Xavier Dolan Is The Hottest Actor/Director You Have Never Heard Of (For Now)

Actor/writer/director Xavier Dolan’s psycho-thriller Tom at the Farm opens in the U.S. this week, two years after it premiered at the Venice Film Festival.

If you don’t know the precocious gay Québécois, you’d be well-served by the movie’s opening scene to describe his aesthetic, and maybe the perils of directing yourself: the film starts with a ten minute drive through bare-winter Canadian countryside to a remote farmhouse set to a French version of The Windmills of My Mind, which you may know from The Thomas Crown Affair. In the original, the memorable montage describes Steve McQueen and Faye Dunaway’s love affair; in Dolan’s version, he’s alone in the car with himself.

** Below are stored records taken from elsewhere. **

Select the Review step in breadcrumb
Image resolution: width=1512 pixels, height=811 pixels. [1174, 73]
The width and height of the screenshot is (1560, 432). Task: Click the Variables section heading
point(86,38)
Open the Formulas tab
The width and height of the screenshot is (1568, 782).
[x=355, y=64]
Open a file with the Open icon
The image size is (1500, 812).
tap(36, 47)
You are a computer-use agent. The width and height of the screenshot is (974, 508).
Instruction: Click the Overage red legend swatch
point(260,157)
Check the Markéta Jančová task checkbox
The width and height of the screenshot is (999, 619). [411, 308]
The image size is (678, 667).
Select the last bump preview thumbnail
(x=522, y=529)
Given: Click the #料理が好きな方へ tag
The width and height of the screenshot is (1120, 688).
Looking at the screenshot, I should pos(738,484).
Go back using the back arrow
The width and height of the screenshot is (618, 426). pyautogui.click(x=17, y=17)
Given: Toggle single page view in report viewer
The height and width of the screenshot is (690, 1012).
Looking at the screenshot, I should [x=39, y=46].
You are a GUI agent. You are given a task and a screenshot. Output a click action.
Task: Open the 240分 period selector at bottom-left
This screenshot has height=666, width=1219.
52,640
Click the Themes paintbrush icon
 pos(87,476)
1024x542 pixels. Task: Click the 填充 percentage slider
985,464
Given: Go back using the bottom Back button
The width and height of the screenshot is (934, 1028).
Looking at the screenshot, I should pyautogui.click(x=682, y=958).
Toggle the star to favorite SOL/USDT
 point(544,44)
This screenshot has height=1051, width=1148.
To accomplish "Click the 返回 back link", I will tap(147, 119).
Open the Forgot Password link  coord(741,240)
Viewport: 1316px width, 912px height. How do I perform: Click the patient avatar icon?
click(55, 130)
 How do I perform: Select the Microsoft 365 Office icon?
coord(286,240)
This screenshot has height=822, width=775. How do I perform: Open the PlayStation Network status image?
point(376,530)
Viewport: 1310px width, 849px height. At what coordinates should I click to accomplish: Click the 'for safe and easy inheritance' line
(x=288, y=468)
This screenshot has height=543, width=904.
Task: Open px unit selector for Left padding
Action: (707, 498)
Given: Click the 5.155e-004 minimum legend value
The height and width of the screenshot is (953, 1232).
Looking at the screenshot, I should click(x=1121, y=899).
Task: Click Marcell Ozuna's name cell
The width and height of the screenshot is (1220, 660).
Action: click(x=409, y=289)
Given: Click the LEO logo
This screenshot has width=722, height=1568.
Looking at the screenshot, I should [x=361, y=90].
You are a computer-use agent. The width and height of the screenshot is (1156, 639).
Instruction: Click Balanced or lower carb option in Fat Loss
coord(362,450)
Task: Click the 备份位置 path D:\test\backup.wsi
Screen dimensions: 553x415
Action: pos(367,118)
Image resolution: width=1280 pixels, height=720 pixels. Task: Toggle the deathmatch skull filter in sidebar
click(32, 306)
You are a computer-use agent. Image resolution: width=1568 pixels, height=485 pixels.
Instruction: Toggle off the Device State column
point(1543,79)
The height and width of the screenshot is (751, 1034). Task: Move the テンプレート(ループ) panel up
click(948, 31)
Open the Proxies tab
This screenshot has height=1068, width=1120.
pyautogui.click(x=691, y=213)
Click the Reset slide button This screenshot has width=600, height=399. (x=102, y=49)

The 26 year-old could be directing anyone, of course, but when you’re an attractive young guy taking a leisurely selfie, people notice. If you’re Orson Welles on Instagram, maybe not so much. But Dolan is hot. 

In Europe, they’re self-obsessed even without social media, so they don’t mind, and Dolan has found his greatest success there: all of his films have premiered at Venice or Cannes and been greeted rapturously, last year at Cannes by a shared Jury Prize with Jean-Luc Godard for the younger auteur’s latest, Mommy.

But Dolan’s stylish mashup of sexual fluidity and family melodrama has been a hard sell with American distributors, so his five completed films, all eventually released in the U.S., have played out of order in American art houses. Even following Dolan’s career in the movies at the movies has been problematic.

So here’s what you may have missed, in the order they were made, and what’s coming up. Tom at the Farm, Dolan’s fourth feature, opens Friday. He’s probably grateful and annoyed.

2009: I Killed My Mother ( J’ai tué ma mère)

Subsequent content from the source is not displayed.